▶

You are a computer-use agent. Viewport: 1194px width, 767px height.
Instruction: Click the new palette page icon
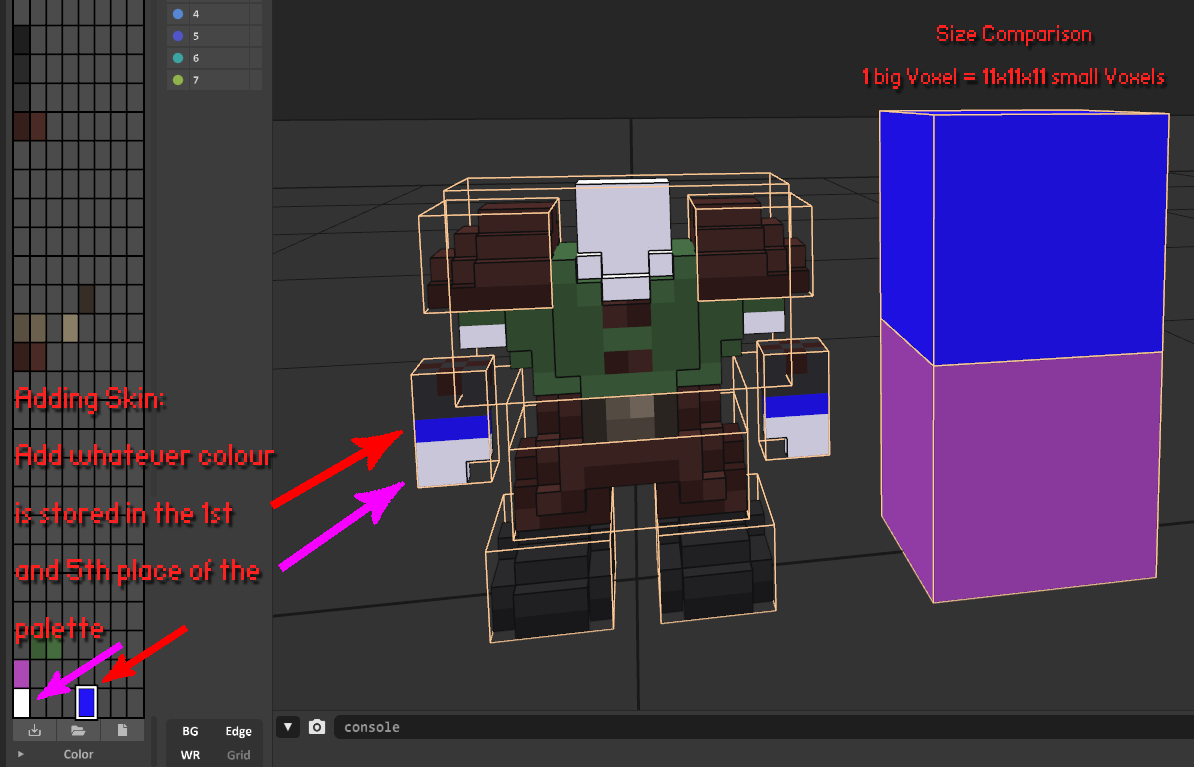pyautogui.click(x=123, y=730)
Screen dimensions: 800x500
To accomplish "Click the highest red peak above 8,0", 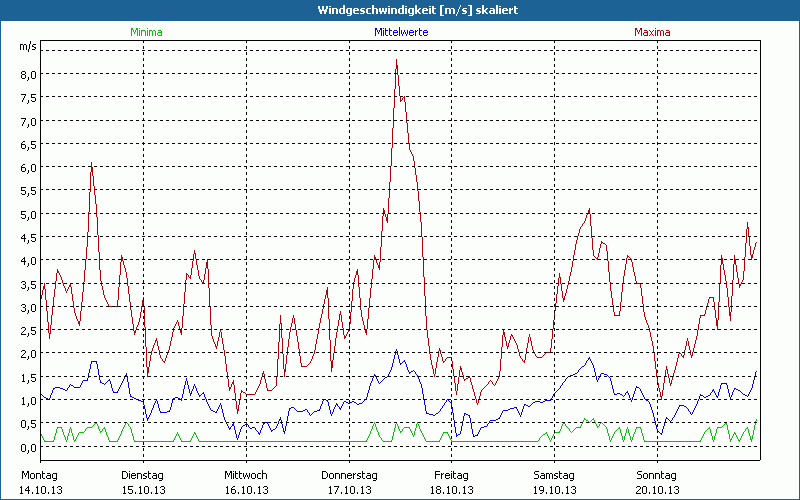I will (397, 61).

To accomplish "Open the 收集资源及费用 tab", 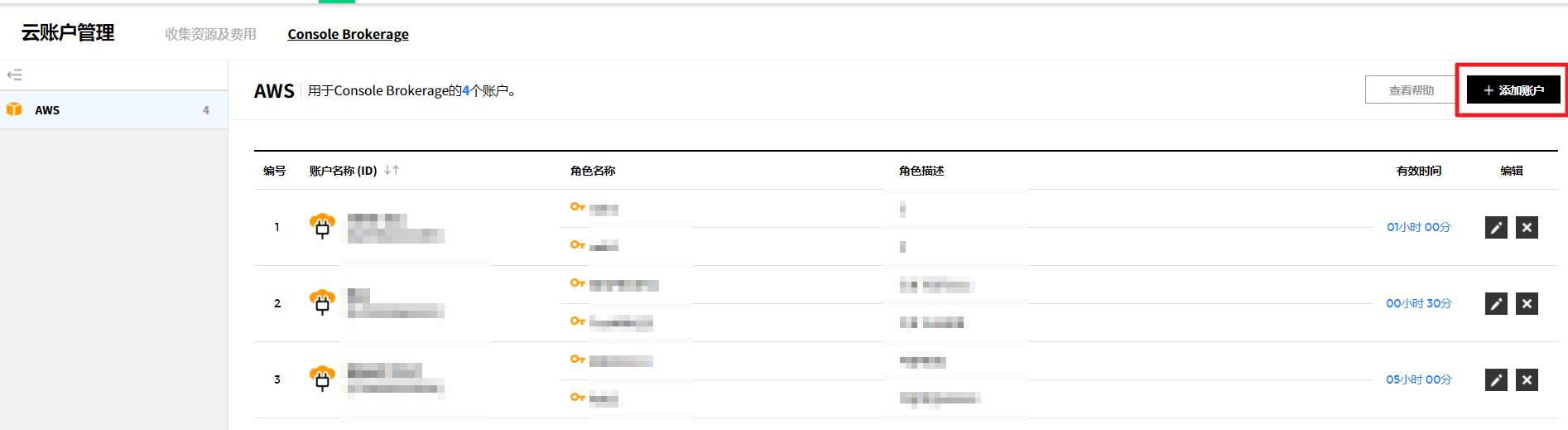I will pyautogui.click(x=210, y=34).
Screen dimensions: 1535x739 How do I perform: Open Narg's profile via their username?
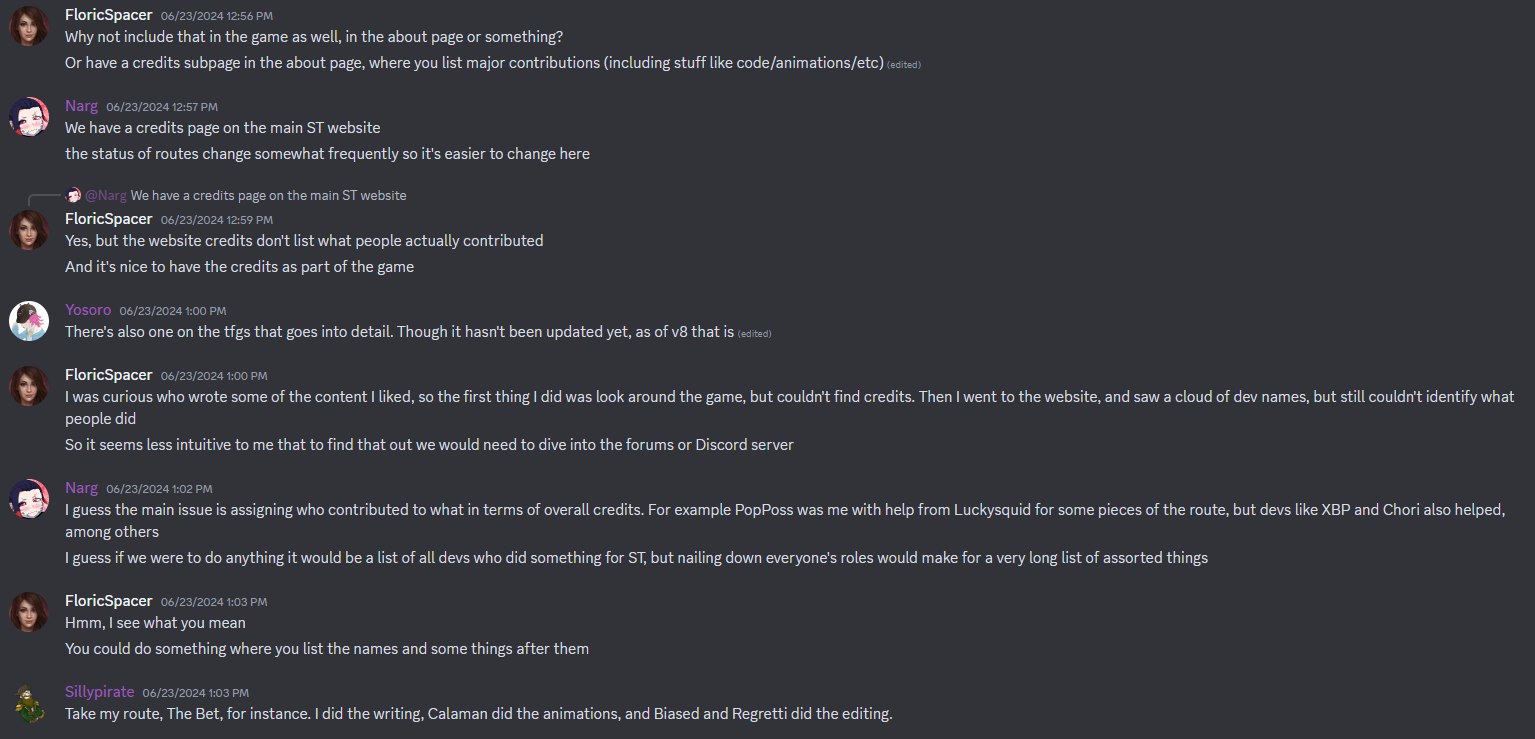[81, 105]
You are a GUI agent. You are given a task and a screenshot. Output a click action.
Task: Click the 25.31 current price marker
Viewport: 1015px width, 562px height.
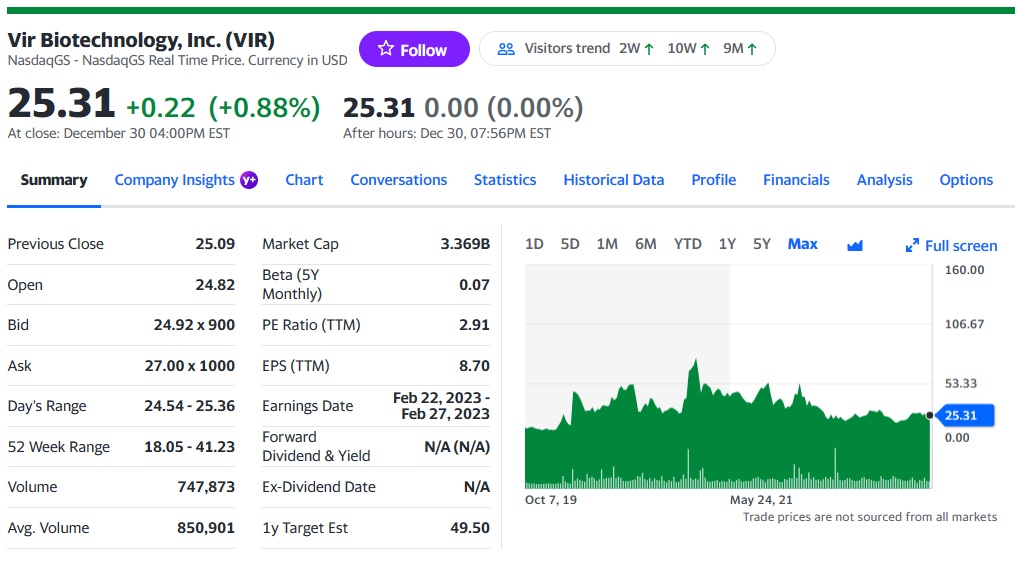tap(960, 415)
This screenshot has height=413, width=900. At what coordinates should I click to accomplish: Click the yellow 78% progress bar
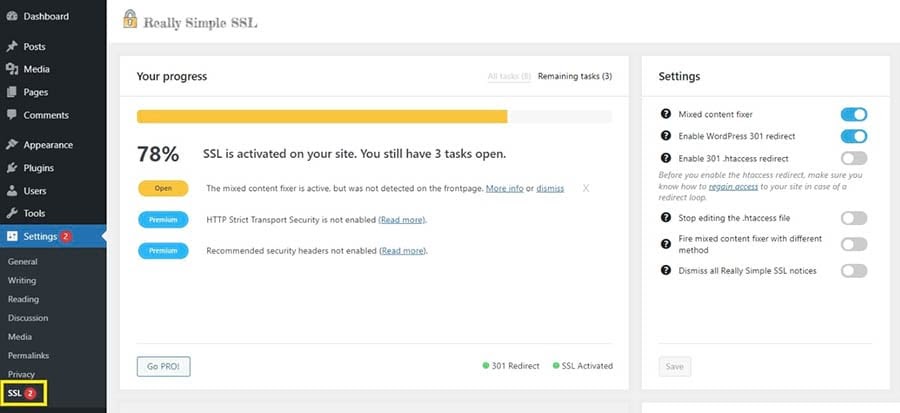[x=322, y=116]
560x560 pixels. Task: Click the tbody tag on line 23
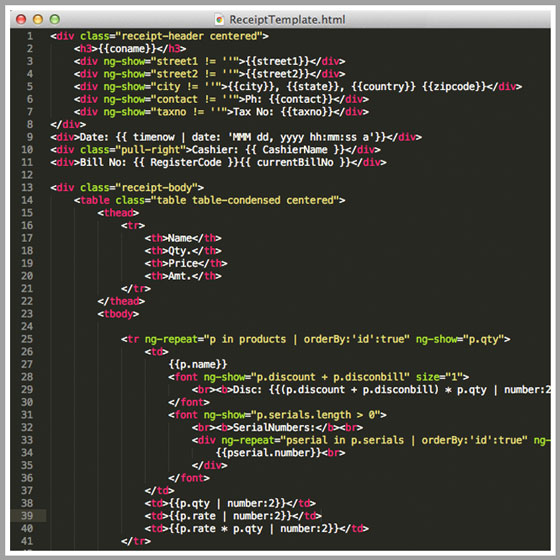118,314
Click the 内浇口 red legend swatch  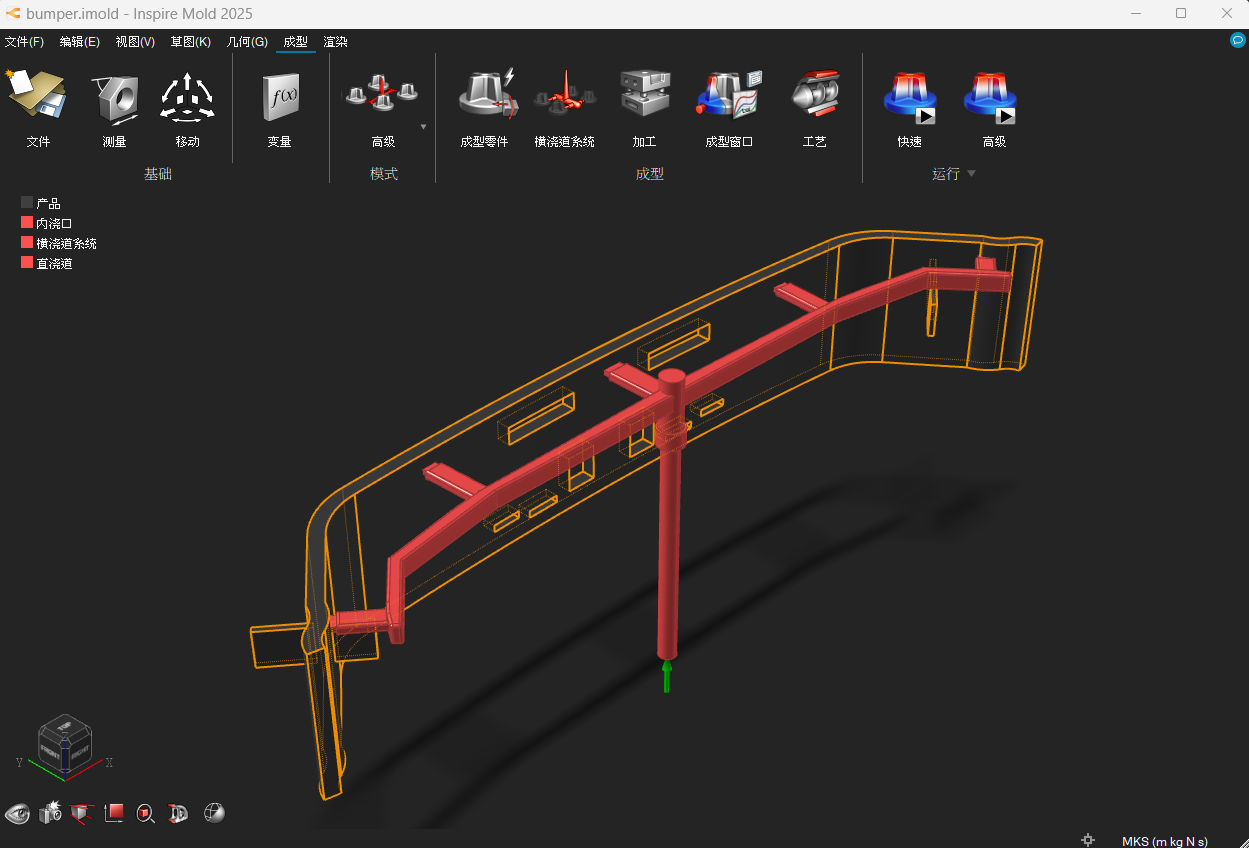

◀

## Task details
Find the line containing "This screenshot has" in the listing above. Restate it and every line after it, word for word, through the final line, leaving out the pictures.

## Response for this exercise
This screenshot has height=413, width=900. At what coordinates should I click to accomplish: Click the yellow 78% progress bar
[x=322, y=116]
560x560 pixels. Task: Click the tbody tag on line 23
118,314
Click the 内浇口 red legend swatch  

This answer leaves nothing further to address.